=== WORK REQUEST ===
Go through the data below and return each line containing the word "question".

=== GIVEN RECORDS ===

┄┄┄┄┄┄┄┄┄┄

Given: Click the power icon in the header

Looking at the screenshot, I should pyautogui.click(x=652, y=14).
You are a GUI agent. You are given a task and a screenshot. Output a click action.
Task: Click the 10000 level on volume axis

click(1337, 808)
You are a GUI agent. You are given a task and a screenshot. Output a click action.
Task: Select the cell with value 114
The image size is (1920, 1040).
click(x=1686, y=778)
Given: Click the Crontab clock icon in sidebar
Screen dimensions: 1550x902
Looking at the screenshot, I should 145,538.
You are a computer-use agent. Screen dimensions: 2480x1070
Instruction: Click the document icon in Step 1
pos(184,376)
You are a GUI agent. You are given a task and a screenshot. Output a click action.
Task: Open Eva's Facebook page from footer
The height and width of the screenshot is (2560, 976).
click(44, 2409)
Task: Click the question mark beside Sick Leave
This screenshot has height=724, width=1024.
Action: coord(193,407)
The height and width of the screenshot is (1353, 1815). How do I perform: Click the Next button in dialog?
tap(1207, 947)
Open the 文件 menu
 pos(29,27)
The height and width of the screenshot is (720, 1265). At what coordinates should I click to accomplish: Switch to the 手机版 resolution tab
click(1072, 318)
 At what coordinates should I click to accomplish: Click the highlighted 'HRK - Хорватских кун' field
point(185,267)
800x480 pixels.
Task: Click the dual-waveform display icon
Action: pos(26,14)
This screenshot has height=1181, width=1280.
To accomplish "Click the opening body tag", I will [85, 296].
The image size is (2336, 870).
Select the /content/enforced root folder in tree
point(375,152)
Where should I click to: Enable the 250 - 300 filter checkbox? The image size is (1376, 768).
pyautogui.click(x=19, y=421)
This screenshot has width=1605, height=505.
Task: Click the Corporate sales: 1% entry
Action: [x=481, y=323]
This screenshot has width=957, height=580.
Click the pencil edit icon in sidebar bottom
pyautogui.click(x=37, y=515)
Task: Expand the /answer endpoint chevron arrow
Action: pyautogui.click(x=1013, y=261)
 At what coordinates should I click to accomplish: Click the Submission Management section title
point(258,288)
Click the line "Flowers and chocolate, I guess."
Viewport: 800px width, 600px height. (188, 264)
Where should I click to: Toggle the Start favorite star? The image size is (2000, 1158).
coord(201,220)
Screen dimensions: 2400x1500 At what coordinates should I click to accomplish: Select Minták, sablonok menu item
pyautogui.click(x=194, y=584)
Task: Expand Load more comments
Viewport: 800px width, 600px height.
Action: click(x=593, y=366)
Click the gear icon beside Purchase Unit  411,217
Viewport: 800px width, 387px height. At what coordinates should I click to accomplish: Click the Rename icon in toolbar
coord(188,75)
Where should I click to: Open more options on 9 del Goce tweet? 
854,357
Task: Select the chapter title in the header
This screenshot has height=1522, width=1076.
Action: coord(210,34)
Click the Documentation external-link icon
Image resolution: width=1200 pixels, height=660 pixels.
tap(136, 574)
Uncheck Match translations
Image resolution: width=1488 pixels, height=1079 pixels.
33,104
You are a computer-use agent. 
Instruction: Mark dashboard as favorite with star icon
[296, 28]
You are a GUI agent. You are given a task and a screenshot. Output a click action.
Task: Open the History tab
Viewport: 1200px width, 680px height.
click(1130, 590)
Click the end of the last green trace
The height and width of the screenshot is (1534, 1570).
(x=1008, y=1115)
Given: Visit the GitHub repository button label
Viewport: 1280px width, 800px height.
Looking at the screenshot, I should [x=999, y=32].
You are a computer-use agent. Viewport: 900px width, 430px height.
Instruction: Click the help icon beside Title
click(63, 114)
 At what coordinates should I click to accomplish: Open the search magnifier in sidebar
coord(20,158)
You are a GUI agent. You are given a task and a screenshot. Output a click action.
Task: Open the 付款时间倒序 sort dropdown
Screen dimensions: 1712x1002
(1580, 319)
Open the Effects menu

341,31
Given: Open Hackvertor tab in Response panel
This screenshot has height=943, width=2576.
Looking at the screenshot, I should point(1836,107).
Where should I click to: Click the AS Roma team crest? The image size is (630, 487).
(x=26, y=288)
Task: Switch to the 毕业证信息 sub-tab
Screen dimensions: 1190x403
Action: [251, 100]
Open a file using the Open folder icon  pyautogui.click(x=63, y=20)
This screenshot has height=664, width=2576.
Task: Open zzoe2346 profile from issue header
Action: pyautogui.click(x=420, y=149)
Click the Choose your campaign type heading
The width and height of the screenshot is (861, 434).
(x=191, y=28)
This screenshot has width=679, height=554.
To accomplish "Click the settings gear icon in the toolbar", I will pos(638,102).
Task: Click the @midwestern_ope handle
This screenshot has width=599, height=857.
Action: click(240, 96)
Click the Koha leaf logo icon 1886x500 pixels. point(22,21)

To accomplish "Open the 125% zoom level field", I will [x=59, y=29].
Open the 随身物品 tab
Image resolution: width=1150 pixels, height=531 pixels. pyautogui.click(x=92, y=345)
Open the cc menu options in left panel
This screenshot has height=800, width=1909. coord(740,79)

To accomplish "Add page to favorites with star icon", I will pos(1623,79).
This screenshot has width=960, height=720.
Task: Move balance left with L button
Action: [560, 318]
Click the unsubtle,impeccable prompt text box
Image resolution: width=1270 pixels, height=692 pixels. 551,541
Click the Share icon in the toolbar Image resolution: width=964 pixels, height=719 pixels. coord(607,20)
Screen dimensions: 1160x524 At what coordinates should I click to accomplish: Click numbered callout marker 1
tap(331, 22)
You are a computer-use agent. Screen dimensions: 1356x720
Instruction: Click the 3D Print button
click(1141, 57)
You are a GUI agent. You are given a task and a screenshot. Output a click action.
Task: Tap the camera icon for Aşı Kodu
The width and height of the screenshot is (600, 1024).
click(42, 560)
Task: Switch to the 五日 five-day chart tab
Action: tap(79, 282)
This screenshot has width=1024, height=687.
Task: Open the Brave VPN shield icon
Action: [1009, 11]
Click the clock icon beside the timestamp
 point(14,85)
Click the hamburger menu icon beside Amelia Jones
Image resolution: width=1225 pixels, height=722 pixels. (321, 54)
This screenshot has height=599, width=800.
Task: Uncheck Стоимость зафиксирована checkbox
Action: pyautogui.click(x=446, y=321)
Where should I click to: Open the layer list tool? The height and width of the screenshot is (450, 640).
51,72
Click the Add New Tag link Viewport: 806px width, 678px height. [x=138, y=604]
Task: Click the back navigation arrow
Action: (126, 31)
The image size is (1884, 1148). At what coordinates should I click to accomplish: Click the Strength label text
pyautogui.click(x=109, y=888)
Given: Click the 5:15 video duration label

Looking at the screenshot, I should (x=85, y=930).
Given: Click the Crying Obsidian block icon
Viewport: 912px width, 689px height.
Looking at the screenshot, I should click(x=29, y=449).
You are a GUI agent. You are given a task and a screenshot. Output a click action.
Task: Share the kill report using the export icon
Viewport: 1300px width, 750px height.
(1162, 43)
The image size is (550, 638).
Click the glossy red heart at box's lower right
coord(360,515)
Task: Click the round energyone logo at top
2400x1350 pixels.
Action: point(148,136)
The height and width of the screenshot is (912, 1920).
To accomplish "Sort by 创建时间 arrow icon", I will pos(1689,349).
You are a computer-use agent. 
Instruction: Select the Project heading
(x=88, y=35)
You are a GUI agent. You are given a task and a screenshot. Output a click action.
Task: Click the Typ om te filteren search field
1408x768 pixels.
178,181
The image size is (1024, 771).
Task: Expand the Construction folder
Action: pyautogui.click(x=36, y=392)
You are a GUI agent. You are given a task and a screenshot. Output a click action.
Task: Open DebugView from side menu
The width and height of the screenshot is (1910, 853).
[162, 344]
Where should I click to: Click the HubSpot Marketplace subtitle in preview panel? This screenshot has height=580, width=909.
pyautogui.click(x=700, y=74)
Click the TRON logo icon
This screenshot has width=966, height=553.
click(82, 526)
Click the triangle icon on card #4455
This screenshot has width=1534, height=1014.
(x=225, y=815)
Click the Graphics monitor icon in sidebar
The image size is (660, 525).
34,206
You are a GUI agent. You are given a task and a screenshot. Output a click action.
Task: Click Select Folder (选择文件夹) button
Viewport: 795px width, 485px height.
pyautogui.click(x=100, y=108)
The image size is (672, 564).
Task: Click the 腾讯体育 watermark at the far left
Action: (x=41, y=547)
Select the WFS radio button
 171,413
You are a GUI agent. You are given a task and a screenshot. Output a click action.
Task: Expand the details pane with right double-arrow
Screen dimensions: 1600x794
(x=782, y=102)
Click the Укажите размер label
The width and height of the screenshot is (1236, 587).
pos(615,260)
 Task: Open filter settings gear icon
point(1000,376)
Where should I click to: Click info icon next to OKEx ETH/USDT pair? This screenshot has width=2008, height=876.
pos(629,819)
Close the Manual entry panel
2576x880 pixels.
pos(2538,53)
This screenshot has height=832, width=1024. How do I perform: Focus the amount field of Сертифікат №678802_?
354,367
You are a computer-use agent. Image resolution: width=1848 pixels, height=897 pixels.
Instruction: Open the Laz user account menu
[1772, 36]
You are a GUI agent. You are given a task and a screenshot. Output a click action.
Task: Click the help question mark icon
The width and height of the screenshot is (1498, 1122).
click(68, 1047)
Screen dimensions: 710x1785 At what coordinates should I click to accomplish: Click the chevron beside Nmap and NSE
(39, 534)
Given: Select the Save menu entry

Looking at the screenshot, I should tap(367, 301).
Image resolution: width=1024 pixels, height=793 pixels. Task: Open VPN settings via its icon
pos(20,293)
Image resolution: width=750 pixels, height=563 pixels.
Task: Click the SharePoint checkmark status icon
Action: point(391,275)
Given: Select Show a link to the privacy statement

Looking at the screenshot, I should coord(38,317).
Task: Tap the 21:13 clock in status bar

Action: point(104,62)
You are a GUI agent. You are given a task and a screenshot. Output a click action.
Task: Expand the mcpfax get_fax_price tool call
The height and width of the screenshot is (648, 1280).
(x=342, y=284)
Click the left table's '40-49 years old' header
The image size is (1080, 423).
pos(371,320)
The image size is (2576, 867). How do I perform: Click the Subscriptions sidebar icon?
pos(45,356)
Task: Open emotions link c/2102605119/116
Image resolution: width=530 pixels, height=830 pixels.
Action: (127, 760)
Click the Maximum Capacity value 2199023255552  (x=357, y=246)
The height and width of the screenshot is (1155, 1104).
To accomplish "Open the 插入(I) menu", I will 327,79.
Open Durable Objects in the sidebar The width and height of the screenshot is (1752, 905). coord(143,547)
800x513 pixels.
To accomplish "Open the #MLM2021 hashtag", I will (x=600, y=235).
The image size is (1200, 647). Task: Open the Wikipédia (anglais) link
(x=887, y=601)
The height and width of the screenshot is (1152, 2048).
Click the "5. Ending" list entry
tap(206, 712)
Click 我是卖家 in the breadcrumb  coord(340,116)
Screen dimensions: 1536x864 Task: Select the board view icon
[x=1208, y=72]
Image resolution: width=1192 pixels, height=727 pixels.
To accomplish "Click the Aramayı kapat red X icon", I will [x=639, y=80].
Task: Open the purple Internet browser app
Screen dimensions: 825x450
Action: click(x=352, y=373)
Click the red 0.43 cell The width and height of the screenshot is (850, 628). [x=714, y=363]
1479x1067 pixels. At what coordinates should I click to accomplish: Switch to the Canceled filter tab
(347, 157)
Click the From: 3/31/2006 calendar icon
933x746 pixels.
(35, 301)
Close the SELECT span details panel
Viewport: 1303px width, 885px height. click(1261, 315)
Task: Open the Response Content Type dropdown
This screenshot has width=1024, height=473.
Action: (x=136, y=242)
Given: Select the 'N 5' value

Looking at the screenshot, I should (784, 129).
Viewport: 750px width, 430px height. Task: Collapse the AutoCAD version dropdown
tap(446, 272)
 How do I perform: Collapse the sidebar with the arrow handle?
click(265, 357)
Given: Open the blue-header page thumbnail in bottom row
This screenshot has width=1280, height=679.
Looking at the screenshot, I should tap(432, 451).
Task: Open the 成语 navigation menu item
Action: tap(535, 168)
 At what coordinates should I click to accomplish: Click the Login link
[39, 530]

┄┄┄┄┄┄┄┄┄┄

=== SOLUTION FOR THIS PROBLEM ===
Task: Click the question mark beside Sick Leave
Task: Click the help question mark icon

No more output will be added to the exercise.